In the course of 2012, a new provision was added to Legislative Decree of November 21, 2007, no. 231 (the Italian anti money laundering law; hereinafter, the "Decree"), pursuant to which banks, financial intermediaries and the other persons to which the Decree applies (hereinafter, jointly referred to as the "Addressees") have a duty to return money and other financial means received from the clients, in the event that the customer due diligence on the latter could not be completed. Such novelty was strongly criticized by the industry due to easily foreseeable difficulties in its practical application.

As a result, both the Ministry of Economy and Finance and the Financial Intelligence Unit ("Unitŕ di informazione finanziaria", the Italian anti-money laundering unit established within the Bank of Italy) issued, in the second half of 2013, some implementing measures aimed at clarifying scope and application of the above mentioned new provision of the Decree.

More recently, two new pieces of secondary legislation were adopted: namely, the Financial Intelligence Unit communication of December 2, 2013, providing for anomaly indicators (both subjective and objective) related to transactions involving trusts, and CONSOB (the Italian securities regulator)'s resolution of December 18, 2013 no. 18731, setting out implementing measures in relation to customer due diligence obligations to be complied with by financial promoters.
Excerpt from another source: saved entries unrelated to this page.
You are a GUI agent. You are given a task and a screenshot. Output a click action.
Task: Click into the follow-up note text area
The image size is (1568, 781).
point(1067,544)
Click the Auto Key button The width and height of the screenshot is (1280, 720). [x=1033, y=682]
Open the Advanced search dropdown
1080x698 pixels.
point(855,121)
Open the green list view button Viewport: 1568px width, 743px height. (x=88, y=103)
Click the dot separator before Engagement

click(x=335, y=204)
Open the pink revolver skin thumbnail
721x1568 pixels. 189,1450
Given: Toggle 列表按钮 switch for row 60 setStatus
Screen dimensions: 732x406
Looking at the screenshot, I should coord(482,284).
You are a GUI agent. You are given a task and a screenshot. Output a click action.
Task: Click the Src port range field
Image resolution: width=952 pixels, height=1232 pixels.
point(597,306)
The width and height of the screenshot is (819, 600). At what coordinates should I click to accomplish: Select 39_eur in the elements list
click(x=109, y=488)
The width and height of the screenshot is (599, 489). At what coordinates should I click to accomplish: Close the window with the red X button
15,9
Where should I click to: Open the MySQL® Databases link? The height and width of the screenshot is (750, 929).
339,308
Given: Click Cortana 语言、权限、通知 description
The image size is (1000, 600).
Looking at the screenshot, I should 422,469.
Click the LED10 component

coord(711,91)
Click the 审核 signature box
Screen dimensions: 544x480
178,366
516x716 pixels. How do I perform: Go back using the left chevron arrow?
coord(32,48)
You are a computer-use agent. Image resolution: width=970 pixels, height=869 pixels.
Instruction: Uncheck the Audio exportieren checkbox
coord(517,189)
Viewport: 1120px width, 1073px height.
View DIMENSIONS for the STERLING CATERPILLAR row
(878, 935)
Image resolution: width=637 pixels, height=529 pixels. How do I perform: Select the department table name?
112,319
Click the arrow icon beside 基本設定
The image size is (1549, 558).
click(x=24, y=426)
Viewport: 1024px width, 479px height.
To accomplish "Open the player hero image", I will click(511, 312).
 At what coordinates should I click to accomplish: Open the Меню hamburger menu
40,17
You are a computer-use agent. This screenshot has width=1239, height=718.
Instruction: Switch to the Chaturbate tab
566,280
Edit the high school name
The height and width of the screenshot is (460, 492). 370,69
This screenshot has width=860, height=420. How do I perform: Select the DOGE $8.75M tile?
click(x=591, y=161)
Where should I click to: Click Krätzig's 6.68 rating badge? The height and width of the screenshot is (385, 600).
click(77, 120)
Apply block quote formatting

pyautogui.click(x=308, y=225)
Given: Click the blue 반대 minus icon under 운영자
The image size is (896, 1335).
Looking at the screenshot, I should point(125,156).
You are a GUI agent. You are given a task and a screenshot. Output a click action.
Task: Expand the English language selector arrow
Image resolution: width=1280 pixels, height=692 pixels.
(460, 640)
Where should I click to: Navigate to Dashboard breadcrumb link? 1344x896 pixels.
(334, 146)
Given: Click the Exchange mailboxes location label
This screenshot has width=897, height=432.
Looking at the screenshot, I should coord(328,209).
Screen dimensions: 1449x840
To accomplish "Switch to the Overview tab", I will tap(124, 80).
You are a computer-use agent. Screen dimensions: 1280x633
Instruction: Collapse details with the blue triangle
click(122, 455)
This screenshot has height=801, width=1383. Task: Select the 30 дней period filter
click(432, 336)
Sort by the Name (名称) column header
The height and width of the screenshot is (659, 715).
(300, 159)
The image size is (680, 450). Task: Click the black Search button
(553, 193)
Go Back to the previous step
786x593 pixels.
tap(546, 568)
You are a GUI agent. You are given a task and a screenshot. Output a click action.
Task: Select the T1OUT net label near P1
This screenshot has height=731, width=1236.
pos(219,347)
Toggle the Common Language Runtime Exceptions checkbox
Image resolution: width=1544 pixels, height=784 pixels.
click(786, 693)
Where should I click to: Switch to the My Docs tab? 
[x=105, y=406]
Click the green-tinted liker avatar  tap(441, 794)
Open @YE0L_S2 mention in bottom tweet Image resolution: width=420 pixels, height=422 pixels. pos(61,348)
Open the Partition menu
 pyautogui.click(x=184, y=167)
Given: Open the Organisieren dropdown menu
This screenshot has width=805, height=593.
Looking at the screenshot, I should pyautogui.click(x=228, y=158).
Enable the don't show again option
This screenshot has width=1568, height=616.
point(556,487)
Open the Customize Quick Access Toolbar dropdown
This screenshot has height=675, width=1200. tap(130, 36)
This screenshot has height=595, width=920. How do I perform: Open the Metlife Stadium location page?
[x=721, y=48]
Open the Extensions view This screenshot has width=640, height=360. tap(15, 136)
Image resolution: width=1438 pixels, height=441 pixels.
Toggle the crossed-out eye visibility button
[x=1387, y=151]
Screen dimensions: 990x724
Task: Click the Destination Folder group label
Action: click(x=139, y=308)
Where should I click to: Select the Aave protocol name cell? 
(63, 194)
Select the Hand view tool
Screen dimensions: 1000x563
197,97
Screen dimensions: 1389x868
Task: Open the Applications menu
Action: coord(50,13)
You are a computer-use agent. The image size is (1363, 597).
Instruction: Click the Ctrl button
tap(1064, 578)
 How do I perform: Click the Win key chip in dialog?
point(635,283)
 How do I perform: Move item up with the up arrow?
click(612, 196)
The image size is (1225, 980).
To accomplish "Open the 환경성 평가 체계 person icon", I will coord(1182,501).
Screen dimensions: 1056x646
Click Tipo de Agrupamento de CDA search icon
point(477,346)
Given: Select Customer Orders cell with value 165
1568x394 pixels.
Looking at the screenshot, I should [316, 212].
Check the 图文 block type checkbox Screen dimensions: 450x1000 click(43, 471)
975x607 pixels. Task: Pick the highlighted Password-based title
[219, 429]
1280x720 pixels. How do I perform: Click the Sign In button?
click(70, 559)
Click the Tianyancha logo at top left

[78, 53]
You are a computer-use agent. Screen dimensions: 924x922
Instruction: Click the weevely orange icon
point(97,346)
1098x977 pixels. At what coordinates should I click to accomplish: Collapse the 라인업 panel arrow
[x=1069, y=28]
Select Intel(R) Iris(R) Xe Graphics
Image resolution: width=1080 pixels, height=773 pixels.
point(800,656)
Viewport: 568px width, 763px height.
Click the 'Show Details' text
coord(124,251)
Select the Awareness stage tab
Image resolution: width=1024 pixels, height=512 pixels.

On April 3, 2013, the Bank of Italy, having heard CONSOB and the Italian insurance market regulator (Istituto per la Vigilanza sulle Assicurazioni, "IVASS"), adopted:

  1. a regulation on customer due diligence, pursuant to Section 7, sub-section 2, of the Decree (the "DD Regulation"); and
  2. a regulation on the keeping of the SFTD, and simplified recording procedures, pursuant to Section 37, sub-sections 7 and 8, of the Decree (the "SFTD Regulation").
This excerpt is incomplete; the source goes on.